Mon premier jouet de Noël a été un pistolet à bouchon, je m’en rappelle bien, car à Noël on avait une orange et trois ou quatre bouts de chocolat. Nos jouets on se les fabriquait nous-mêmes, on faisait des arcs, on jouait dans les dunes, on allait dénicher des nids, des lance-pierres, on jouait aux indiens et aux cowboys dans la falaise, c’est pas comme maintenant, des fois on avait un cercle de vélo et avec un bâton. On avait un esprit de groupe. Au village c’était Portivy et quand on voyait ceux de Kergroix, c’était la bagarre, pareil avec Kerhostin et Le Roch [Roquenaud].

Je suis né pendant la guerre (en 1941), on avait des biquettes et pendant la guerre il y avait eu des petits larcins et on avait volé notre biquette, donc il n’y avait plus de lait, je suis resté petit pour ça, ah ah ah…

On n’a jamais su qui avait volé la biquette, on avait mis ça sur le dos des allemands, mais c’était peut-être les voisins, ils n’avaient pas beaucoup de viande.
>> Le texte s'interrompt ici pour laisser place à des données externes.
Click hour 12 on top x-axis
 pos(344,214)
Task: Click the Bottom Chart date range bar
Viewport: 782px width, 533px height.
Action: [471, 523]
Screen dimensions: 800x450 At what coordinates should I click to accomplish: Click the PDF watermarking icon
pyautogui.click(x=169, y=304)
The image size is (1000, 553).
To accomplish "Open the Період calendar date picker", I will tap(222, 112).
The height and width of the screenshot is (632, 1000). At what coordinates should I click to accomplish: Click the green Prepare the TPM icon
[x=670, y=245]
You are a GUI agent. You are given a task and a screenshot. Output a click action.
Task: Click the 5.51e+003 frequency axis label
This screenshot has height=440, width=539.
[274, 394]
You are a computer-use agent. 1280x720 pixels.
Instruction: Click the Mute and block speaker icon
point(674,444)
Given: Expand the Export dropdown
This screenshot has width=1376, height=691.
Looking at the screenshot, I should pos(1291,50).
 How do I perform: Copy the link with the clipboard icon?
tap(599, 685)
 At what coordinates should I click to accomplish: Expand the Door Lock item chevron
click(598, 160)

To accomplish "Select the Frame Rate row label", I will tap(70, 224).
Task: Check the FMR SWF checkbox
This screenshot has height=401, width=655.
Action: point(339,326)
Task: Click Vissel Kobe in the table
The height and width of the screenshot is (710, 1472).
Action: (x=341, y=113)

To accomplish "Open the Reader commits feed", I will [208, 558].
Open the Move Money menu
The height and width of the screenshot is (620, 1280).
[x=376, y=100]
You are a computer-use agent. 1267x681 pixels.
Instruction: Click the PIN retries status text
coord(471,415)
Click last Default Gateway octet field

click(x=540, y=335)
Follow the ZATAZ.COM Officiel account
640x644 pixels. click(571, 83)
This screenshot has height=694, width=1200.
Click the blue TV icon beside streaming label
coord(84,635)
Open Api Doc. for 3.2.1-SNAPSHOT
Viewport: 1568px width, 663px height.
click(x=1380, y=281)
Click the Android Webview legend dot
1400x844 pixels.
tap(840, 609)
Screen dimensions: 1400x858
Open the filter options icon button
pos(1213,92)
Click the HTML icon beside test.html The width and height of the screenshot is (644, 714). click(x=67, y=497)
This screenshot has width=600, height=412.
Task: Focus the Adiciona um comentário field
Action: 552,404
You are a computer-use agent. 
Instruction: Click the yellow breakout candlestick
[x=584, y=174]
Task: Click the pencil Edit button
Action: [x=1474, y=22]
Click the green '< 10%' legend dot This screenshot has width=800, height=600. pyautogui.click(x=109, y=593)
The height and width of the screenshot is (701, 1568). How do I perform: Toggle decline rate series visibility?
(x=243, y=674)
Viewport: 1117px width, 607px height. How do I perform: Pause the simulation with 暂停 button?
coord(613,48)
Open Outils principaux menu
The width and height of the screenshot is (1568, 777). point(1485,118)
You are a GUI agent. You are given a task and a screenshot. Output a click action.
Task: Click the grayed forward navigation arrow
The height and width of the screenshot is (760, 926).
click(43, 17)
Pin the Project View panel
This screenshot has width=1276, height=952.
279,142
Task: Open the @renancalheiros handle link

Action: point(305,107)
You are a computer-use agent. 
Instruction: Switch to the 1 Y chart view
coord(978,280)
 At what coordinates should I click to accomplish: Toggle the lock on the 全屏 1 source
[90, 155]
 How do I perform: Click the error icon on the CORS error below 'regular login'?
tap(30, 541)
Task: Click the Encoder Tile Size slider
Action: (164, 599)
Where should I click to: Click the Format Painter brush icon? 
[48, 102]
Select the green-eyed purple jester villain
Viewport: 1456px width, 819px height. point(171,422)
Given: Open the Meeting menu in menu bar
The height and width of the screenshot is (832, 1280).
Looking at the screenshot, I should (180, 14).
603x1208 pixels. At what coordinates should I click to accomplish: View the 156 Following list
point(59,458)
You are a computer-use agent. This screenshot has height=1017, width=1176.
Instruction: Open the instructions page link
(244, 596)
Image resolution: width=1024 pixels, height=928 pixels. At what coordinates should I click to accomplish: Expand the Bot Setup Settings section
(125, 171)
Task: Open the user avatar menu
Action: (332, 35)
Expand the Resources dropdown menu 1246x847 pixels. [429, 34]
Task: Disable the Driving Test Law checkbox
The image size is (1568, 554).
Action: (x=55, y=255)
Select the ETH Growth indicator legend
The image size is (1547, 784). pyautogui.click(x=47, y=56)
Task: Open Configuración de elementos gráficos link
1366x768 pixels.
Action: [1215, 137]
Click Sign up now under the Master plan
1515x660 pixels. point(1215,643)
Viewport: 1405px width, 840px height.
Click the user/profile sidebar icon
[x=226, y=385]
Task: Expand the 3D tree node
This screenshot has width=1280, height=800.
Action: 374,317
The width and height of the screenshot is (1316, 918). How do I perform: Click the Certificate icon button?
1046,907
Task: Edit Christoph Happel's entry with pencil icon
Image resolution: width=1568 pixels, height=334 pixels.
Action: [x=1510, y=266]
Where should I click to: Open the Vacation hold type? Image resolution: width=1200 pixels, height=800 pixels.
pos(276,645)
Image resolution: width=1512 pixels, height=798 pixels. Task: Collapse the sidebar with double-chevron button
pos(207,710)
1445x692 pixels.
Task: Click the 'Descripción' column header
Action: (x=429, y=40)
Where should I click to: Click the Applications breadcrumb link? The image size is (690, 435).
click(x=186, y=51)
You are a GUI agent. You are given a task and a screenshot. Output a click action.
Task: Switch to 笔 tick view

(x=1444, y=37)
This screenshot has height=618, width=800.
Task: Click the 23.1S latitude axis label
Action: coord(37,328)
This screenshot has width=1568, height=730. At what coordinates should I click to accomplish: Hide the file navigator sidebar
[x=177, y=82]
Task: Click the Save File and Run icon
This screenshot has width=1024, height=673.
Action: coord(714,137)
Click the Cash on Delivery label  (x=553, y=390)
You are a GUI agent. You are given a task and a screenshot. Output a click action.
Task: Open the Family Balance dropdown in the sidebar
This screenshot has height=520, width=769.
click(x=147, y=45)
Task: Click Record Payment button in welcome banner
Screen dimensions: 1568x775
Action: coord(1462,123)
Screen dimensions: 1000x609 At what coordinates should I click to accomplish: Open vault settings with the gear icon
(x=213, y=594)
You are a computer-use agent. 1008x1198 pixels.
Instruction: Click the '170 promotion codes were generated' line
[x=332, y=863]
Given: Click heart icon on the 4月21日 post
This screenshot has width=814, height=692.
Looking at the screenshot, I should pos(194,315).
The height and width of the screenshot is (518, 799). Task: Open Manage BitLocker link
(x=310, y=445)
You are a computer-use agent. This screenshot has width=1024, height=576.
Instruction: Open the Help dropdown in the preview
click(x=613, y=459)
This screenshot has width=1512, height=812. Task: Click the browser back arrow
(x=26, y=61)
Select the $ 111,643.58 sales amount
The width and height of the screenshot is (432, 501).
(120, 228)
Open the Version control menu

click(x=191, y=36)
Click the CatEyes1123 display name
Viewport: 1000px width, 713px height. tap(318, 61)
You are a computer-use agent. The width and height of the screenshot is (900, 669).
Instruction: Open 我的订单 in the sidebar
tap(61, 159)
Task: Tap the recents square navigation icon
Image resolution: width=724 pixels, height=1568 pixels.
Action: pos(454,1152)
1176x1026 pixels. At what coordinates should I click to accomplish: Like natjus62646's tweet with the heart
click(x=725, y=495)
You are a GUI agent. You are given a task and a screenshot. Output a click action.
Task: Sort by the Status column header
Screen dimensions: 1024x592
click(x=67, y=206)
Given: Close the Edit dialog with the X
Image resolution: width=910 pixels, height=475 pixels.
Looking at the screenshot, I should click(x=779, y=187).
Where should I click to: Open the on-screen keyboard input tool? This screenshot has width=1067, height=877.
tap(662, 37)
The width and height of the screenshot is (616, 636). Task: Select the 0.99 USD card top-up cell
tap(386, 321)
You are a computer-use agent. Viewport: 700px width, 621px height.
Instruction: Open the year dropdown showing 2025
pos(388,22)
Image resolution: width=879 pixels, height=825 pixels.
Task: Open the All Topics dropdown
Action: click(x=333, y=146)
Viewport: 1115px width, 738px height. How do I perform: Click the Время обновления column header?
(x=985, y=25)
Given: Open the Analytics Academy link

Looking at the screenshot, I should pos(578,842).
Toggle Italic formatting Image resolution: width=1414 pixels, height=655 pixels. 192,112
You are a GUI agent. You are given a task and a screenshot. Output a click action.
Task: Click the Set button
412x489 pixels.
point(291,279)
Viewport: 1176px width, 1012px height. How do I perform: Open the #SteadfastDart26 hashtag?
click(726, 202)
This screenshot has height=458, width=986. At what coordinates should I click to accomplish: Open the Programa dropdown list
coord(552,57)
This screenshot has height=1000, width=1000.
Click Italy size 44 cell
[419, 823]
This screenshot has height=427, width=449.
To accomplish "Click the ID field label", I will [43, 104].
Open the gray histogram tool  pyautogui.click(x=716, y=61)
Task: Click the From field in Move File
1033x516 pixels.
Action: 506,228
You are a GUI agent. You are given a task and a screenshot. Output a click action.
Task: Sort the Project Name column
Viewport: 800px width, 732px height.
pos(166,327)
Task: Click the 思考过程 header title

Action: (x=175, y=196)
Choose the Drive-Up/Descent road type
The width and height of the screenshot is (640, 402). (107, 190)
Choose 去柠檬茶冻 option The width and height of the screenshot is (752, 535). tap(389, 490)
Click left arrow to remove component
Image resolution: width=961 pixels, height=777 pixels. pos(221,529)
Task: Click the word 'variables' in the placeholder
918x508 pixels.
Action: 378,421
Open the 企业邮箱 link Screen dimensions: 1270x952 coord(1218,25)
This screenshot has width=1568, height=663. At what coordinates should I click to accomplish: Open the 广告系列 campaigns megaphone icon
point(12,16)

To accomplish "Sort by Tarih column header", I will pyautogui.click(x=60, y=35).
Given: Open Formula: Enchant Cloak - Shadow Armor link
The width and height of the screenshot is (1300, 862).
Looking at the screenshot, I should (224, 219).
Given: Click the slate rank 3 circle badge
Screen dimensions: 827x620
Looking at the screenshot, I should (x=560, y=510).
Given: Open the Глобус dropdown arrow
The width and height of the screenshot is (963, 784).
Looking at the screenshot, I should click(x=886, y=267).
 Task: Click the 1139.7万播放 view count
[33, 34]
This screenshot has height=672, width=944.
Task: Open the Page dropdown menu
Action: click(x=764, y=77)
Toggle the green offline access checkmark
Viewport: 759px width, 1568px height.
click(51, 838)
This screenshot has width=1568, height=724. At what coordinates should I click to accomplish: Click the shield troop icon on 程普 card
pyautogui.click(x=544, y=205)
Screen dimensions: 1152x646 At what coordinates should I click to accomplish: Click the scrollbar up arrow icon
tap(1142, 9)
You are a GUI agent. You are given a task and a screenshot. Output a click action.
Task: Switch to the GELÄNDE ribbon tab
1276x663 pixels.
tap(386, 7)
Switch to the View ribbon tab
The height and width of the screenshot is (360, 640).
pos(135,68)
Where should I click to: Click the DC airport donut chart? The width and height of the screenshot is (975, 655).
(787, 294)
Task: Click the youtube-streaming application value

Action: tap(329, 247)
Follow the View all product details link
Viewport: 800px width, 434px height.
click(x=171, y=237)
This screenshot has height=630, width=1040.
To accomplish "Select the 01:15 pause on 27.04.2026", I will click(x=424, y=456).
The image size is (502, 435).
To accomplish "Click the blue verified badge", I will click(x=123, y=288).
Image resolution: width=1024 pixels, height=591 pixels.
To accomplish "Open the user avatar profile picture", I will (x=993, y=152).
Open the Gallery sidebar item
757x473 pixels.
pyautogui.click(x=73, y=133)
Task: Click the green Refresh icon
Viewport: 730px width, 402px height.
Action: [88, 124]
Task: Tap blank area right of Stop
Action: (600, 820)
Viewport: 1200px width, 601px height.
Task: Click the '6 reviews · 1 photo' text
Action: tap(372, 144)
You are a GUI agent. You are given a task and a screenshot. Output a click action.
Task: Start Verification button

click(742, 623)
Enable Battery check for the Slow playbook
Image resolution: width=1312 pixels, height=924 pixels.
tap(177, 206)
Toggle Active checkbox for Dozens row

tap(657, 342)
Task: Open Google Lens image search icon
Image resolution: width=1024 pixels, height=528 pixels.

Après la guerre on avait repris les biquettes et c’était un plaisir, mais quand il y avait les petits c’était une corvée, et une fois on avait voulu les tuer, mais tout le monde pleurait dans la famille, c’est le voisin, qui a eu pitié et qui est venu les tuer, parce qu’un petit biquet ça pleure comme un bébé.

Les viviers Le Chat à gauche
Le bar Port Blanc

Il y avait beaucoup de bistrots à Portivy, parce que la paye (la part) se faisait au bistrot, et souvent il y avait des ardoises.

Dans les cafés il n’y avait pas trop de bagarres, celles qu’il y avait ce n’était pas avec les gens du coin, il y avait par exemple ceux qui travaillaient chez LECHAT, mais ça n’allait pas loin.

Avant les LECHAT, il y avait une fabrique de chaussons pendant la guerre, et puis LECHAT a pris tout ça et c’était lui, le mareyeur du coin et avant il y a eu une usine de sardines et encore avant une usine d’iode.

LECHAT avait un vivier à l’intérieur, il remontait l’eau de mer pour aller dans les bassins. Les pêcheurs ont commencé à bien gagner leur vie quand ils ont vendu leur poisson eux-mêmes aux touristes.


[1] Peintres de Portivy

[2] Mais n’ayant pas toutes ses annuités Serge a travaillé jusqu’à 55 ans. Il a travaillé pour la société ELF et la CMN.

P’tite histoire du Nivôse
Noms successifs : Table Rock, Nivose, Lake Winnipeg
Pétrolier de type T2 construit à Portland affrété pour la guerre par l’administration US
Il est revendu au gouvernement français en 1948 pour la Compagnie Nationale de Navigation de Rouen.
Renommé Nivose il effectuera une carrière commerciale en France jusqu’en 1962.
R evendu à une compagnie canadienne il naviguera encore jusqu’en 1985 avant d’être détruit à Lisbonne au Portugal le 19 mai de cette même année.